**Task statement**
Set out the listing word for word. End with the line that contains "Click the red heart reaction".

**Provided records**
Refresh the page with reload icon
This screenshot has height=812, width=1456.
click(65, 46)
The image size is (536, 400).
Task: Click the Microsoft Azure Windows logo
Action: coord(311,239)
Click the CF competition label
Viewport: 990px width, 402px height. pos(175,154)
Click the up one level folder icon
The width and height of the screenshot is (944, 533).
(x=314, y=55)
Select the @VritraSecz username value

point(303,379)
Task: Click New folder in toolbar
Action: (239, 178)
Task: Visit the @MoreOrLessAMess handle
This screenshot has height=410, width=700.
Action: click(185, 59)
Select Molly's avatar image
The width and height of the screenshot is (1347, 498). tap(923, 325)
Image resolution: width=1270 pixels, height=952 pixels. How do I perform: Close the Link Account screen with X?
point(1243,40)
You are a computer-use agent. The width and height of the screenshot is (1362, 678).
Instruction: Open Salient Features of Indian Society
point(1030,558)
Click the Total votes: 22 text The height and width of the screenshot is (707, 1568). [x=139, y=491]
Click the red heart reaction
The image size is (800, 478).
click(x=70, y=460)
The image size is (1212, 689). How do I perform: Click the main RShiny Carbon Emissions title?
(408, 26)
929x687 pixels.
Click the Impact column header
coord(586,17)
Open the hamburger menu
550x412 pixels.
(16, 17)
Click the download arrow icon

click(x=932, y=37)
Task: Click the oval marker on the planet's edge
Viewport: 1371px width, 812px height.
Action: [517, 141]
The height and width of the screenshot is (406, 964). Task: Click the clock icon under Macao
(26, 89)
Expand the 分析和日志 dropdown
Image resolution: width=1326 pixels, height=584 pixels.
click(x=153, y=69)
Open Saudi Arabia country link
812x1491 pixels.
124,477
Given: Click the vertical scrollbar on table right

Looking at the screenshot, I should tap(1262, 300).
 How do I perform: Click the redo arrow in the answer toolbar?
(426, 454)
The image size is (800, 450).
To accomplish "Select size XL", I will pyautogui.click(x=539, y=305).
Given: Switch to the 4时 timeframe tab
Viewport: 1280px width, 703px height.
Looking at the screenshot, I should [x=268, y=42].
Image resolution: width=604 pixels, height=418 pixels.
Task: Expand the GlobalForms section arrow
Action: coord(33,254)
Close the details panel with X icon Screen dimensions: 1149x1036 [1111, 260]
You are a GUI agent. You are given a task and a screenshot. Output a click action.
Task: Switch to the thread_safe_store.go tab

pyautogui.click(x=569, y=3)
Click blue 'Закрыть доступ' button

**Written answer**
Refresh the page with reload icon
This screenshot has height=812, width=1456.
click(65, 46)
The image size is (536, 400).
Task: Click the Microsoft Azure Windows logo
Action: coord(311,239)
Click the CF competition label
Viewport: 990px width, 402px height. pos(175,154)
Click the up one level folder icon
The width and height of the screenshot is (944, 533).
(x=314, y=55)
Select the @VritraSecz username value

point(303,379)
Task: Click New folder in toolbar
Action: (239, 178)
Task: Visit the @MoreOrLessAMess handle
This screenshot has height=410, width=700.
Action: click(185, 59)
Select Molly's avatar image
The width and height of the screenshot is (1347, 498). tap(923, 325)
Image resolution: width=1270 pixels, height=952 pixels. How do I perform: Close the Link Account screen with X?
point(1243,40)
You are a computer-use agent. The width and height of the screenshot is (1362, 678).
Instruction: Open Salient Features of Indian Society
point(1030,558)
Click the Total votes: 22 text The height and width of the screenshot is (707, 1568). [x=139, y=491]
Click the red heart reaction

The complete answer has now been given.